Die Kolonisierung war eine schreckliche Erfahrung für den afrikanischen Kontinent. Heute erleben wir einen Neokolonialismus – vor allem was die Ausbeutung natürlicher Ressourcen wie Uran angeht. Der Niger ist der viertgrößte Produzent von Uran weltweit und nimmt gleichzeitig den letzten Platz auf dem Index menschlicher Entwicklung der Vereinten Nationen ein. Das zeigt, dass diese Industrie keinerlei Form von Entwicklung ermöglicht. Wenn die Regierung im Niger sich mit dem französischen Energiekonzern Areva nicht auf den Uranpreis einigt, den letzterer wünscht, wird sie verjagt. Das ist Neokolonialismus. Frankreich diktiert die Politik im Niger. Der Uranabbau als neokoloniales Projekt ist dabei ein noch schlimmeres Übel als der ursprüngliche Kolonialismus. Denn wenn Uran in die Hände skrupelloser Menschen gelangt, kann es die ganze Welt zerstören. Daher rufen wir zu Solidarität auf, um gemeinsam das Problem des Abbaus natürlicher Ressourcen zu lösen. Die natürlichen Ressourcen Afrikas müssen Afrika und dessen Menschen zugutekommen.
Auch einige afrikanische Politiker argumentieren, dass das Uran für die Bedürfnisse ihrer eigenen Länder verwendet werden soll und sie eigene Atomkraftwerke brauchen. Als zweites Land in Afrika möchte Ghana Atomkraftwerke bauen und hat bereits die Zustimmung der Internationalen Atomenergiebehörde hierfür. Den Bau von Atomkraftwerken in Nigeria, Marokko und Kenia will die Atomenergiebehörde noch in diesem Jahr prüfen. Wie stark sind die politischen Interessen, die sich für einen Uranabbau in Afrika einsetzen, um dieses Uran für die eigene Energiegewinnung zu nutzen?
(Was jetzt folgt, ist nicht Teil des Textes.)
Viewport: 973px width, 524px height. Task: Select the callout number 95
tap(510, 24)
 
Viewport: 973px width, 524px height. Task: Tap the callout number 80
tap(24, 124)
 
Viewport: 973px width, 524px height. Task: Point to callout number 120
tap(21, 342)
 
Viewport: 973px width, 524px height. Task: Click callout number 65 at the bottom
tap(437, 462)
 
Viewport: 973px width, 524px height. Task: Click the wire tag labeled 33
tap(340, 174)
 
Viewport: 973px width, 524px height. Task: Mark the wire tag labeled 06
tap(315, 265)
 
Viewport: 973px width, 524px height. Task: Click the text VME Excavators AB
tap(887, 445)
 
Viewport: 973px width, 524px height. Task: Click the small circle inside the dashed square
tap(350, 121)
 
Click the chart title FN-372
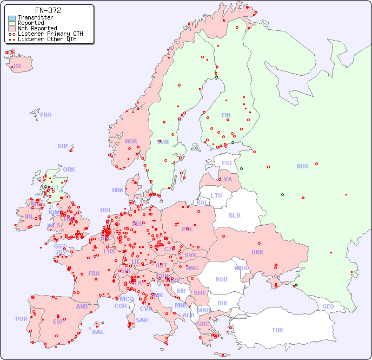pyautogui.click(x=48, y=10)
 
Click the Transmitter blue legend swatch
pyautogui.click(x=12, y=18)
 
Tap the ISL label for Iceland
pyautogui.click(x=18, y=67)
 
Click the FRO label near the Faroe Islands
pyautogui.click(x=46, y=115)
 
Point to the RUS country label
pyautogui.click(x=302, y=166)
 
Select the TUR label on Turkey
pyautogui.click(x=277, y=330)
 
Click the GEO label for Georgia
pyautogui.click(x=328, y=306)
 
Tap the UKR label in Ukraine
pyautogui.click(x=257, y=252)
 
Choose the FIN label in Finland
pyautogui.click(x=226, y=115)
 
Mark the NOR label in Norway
pyautogui.click(x=131, y=141)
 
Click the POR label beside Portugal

Ja, es gibt derzeit den Trend in Afrika, in die Uranproduktion und Atomtechnologie einzusteigen. Dessen Verfechtern entgegne ich, dass wir in Afrika nicht die Technologie dafür besitzen und dass selbst die Länder, die viel Erfahrung mit Atomtechnik haben, die Unfälle von Tschernobyl und Fukushima nicht verhindern konnten. Das Problem ist doch, dass ein nuklearer Unfall das Verständnis auch der intelligentesten Experten dieser Welt übersteigt. Atomkraft ist für mich nicht verhandelbar!
Wo sehen Sie die größten Herausforderungen für eine internationale Solidarität gegen den Abbau von Uran?
Viele Menschen schließen sich uns an, aber viele sind vom Wert solidarischer Aktionen nicht überzeugt. Wir machen Kampagnen, aber wir erschaffen Solidarität nicht wirklich als Institution, die unsere Mission trägt. Dennoch verdanke ich meine Freilassung internationaler Solidarität, die Druck auf die kongolesische Regierung ausübte, und aufgrund internationaler Unterstützung ist es mir möglich, meine Arbeit aus dem südafrikanischen Exil weiterzuführen. 2012 sprach ich in der malischen Hauptstadt Bamako bei einer Konferenz gegen Uranabbau und die Menschen applaudierten mir. Es ist sehr wichtig zu spüren, dass man in diesem Kampf nicht alleine ist und frei sprechen kann.